Boros sued William Baxley, Charles Dauphin, and the law firm of Baxley, Stuart, Ward Dillard, alleging legal malpractice; specifically, Boros alleged that in an earlier case they had failed to file his complaint within the statutory period of limitations. The underlying case involved Boros's purchase of real estate from Jack Shewmake. Boros had employed Gwen Palmer, an agent of the real estate company of Johnson-Rast Hays, to help negotiate the purchase from Shewmake. After moving into the house, Boros found numerous problems.

Boros then retained the Baxley firm to sue Shewmake, Palmer, and Johnson-Rast Hays on the basis of fraudulent misrepresentation. Shortly after filing suit, the Baxley firm terminated its relationship with Boros because of a dispute over attorney fees. The trial court in the underlying case entered a summary judgment for Palmer and Johnson-Rast Hays, without stating a specific reason. Boros and Shewmake had settled their dispute before the summary judgment was entered. This Court affirmed the summary judgment, concluding that the applicable statute of limitations period had expired before the lawsuit was filed. Boros v. Palmer, 472 So.2d 1020 (Ala. 1985). On October 4, 1985, Boros filed the present suit.

In this action, Boros presented his evidence to a jury. On the defendants' motion, the trial court directed a verdict against Boros on the basis that he had failed to show that he would have recovered against Palmer and Johnson-Rast Hays in the underlying lawsuit alleging fraudulent misrepresentation had that case been timely filed. Boros appeals from the resulting judgment for the defendants. We affirm.

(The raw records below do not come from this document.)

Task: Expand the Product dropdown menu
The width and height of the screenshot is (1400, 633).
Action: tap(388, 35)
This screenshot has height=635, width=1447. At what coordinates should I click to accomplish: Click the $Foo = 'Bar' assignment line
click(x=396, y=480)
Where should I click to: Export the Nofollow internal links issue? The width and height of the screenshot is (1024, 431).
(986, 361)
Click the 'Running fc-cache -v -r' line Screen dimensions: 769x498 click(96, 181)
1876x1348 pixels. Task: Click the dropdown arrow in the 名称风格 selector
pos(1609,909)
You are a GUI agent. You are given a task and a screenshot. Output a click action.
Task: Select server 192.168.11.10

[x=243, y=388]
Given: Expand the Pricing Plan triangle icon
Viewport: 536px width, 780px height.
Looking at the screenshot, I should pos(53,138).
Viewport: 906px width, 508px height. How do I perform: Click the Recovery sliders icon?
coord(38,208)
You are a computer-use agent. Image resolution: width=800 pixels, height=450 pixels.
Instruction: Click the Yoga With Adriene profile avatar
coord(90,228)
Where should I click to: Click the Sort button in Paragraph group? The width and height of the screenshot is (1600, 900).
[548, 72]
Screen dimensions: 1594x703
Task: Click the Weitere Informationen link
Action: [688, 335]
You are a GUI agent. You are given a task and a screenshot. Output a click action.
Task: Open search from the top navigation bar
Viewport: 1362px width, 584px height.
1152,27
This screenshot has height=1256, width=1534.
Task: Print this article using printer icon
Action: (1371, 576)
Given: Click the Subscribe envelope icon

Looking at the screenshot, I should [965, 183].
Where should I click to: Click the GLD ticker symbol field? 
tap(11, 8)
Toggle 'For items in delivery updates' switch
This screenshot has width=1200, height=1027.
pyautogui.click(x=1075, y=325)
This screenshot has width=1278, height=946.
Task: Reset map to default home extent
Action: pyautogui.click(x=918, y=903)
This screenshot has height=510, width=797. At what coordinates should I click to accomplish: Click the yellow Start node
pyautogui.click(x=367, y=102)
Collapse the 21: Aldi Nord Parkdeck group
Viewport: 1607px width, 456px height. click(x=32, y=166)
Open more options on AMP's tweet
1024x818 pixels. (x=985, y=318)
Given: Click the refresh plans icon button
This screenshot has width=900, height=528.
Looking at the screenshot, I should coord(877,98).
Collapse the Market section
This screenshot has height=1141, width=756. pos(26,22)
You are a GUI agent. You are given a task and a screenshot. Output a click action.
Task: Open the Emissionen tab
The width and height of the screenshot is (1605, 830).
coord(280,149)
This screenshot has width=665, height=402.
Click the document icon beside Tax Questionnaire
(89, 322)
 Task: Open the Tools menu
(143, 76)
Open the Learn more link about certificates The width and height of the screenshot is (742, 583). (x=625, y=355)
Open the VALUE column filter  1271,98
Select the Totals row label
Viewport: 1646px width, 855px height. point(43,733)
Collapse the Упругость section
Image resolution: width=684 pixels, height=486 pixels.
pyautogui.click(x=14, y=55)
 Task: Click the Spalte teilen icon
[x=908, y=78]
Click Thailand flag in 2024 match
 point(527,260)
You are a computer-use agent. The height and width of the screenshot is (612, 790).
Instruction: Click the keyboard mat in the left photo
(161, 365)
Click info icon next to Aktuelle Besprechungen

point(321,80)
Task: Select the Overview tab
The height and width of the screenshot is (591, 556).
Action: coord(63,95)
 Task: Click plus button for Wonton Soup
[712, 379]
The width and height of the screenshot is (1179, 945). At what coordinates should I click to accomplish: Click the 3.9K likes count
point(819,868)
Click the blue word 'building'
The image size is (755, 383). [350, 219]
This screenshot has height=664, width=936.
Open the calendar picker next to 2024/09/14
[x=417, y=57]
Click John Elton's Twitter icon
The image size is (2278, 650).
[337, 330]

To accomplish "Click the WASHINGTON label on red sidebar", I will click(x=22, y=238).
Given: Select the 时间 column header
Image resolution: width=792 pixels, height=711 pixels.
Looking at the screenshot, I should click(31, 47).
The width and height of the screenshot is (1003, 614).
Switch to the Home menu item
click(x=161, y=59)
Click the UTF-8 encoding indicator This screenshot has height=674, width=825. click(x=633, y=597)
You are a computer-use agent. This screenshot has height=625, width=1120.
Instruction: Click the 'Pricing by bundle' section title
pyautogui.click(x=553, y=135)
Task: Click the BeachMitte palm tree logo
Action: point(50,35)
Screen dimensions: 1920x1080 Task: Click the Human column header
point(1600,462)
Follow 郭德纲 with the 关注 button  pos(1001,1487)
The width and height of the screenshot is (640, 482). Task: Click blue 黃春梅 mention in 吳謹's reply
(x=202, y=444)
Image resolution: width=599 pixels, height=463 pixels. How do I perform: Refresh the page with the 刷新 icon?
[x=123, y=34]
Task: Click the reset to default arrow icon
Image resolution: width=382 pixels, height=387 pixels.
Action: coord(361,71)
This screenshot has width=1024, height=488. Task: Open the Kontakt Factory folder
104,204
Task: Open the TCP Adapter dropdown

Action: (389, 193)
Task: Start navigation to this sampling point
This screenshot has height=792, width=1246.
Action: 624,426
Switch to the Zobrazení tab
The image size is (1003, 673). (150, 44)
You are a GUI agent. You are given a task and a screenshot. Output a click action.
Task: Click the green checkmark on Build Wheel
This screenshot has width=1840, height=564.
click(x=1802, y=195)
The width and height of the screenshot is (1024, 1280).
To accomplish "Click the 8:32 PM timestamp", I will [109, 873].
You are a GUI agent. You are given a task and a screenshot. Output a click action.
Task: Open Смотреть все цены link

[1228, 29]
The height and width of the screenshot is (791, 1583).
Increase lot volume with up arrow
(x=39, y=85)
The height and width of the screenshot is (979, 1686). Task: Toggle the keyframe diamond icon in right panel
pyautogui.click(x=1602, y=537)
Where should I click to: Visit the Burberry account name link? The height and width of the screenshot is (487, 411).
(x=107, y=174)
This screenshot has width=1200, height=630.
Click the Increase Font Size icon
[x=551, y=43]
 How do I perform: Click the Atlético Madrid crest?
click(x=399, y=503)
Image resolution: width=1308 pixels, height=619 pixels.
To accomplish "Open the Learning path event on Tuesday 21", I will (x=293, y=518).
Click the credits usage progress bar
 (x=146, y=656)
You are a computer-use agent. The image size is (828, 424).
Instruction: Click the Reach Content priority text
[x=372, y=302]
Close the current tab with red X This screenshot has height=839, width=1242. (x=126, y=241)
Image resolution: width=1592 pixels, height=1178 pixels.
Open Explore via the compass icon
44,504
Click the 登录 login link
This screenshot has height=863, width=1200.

The Directed Verdict Issue
Initially, we note that a motion for directed verdict is a procedural device by which one party tests the sufficiency of the other party's evidence. See, Rule 50(a), Ala.R.Civ.P.;Alabama Power Co. v. Williams, 570 So.2d 589 (Ala. 1990); JohnR. Cowley Bros., Inc. v. Brown, 569 So.2d 375, 376 (Ala. 1990); J. Hoffman S. Guin, Alabama Civil Procedure § 8.37 (1990). The ultimate question presented by the motion, of course, is whether the nonmovant has presented sufficient evidence to allow submission of the case or issue to the jury for a factual resolution. Hoffman Guin, supra, at § 8.37.

For actions filed on or before June 11, 1987, the applicable standard of review is the "scintilla evidence rule." Section12-21-12(e), Ala. Code 1975; Maharry v. City of Gadsden,587 So.2d 966 (Ala. 1991). Under the "scintilla evidence rule" the nonmovant could defeat a directed verdict motion by showing "a mere gleam, glimmer, spark, or trace of evidence" supporting each element of his cause of action or defense. See, e.g.,Gross v. Republic Steel Corp., 400 So.2d 383 (Ala. 1981), andGadsden Paper Supply Co. v. Washburn, 554 So.2d 983 (Ala. 1989).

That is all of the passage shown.